Conlon Nancarrow was one of many musicians I heard about only because of the sadly extinct Mixing It on Radio 3 in the early nineties, filling up many SA90s. Because of this, even the music is rather austere and unapproachable, I don’t miss a chance. In the ‘White Room’ they’d effectively recreated Nancarrow’s studio with projections and a display of his scores, with the player piano at the other end. One of the seated people had her eyes closed for large parts, which seemed incredible to me, because it’s extraordinary to be able to watch the operation of the piano, observe the patterns of holes on the sheet before they’re read then see their manifestation on the keys. Once it had finished (the pieces are restricted to around 10 minutes by the length of the piano rolls), Dominic Murcott was surrounded by people asking questions (which also permitted close-up gawping at the instrument).

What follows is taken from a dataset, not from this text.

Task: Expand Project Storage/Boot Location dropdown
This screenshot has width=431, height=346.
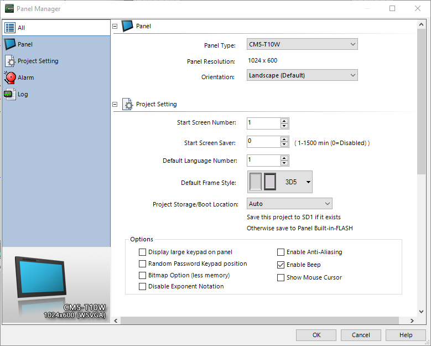Action: click(x=289, y=204)
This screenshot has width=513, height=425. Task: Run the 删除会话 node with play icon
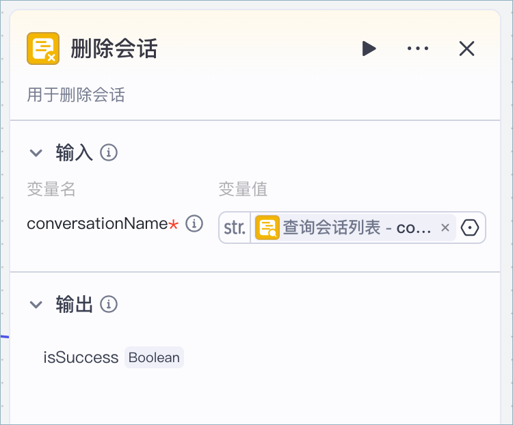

I agreed with him that recordings of this music just aren’t the same, because they miss the noise of the pump and the risk that the machine will break. One person said he’d heard  Nancarrow on John Peel, which I don’t remember, but would like to be true. While the player piano was intended to be able to reproduce the full dynamic range of a pianist, Nancarrow used it in a rather extreme way, exploiting the fact that the instrument could surpass human capabilities. He’s doing this again several times on Sunday and I’m very tempted to go again, to hear his introduction and a piece in its entirety. (He was kind enough to give me a very quick summary, including why he was included as part of the ‘superpower’ segment of the festival). Plus there are small shots of free Tequila available.

After some research, I decided to forego Gravity at Curzon Mayfair in favour of Nosferatu the Vampyre at the BFI, which is showing for quite a while but this was on the large screen at NFT1. Late as I was, I was able to buy a good seat right in the middle. Stunningly good, as ever from Herzog, and I was pleased to see the kindly man from Kaspar Hauser as Van Helsing. A very different (and effective) performance from Kinski, and a rather young Adjani was very good, too. As you’d expect, the ending is more bleak than redemptive.